(EXERCISE) Reproduce the material word for word from the line with "Given: Click the minus circle collapse icon" up to and including the line with "Looking at the", leaving the pictures out.

(GIVEN DATA)
____

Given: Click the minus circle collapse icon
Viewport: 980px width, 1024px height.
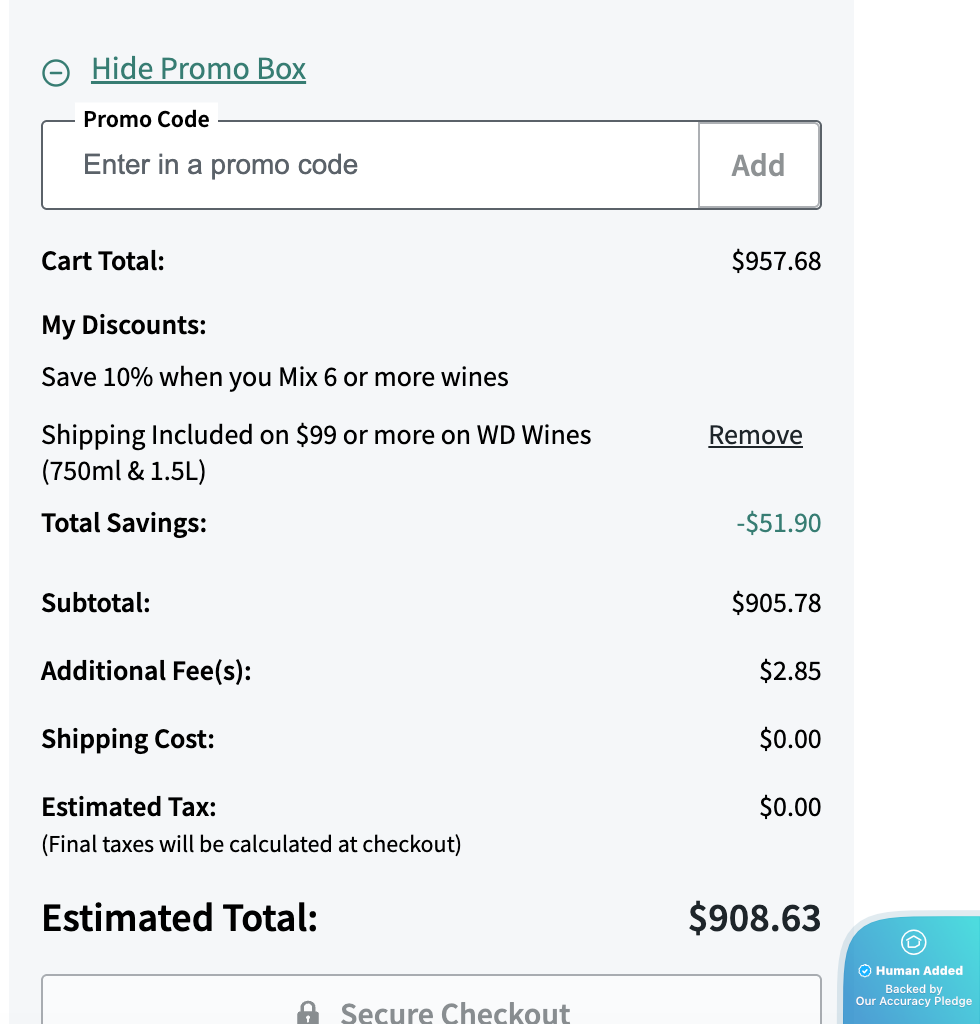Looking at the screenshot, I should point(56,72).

____

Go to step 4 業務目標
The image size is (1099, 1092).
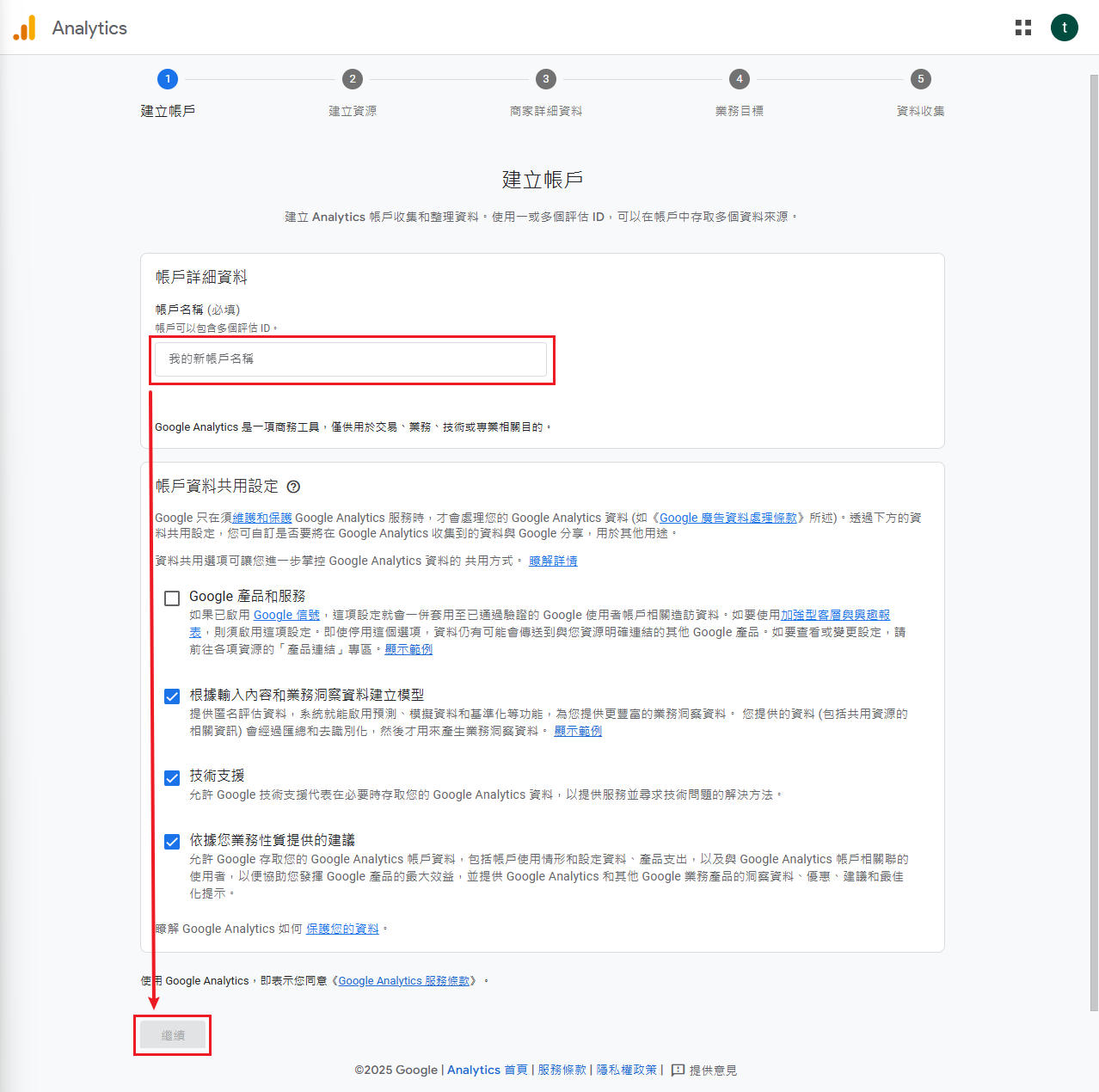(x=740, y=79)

____

(RESULT OF THE EXERCISE)
Given: Click the minus circle collapse icon
Viewport: 980px width, 1024px height.
Looking at the screenshot, I should point(56,72).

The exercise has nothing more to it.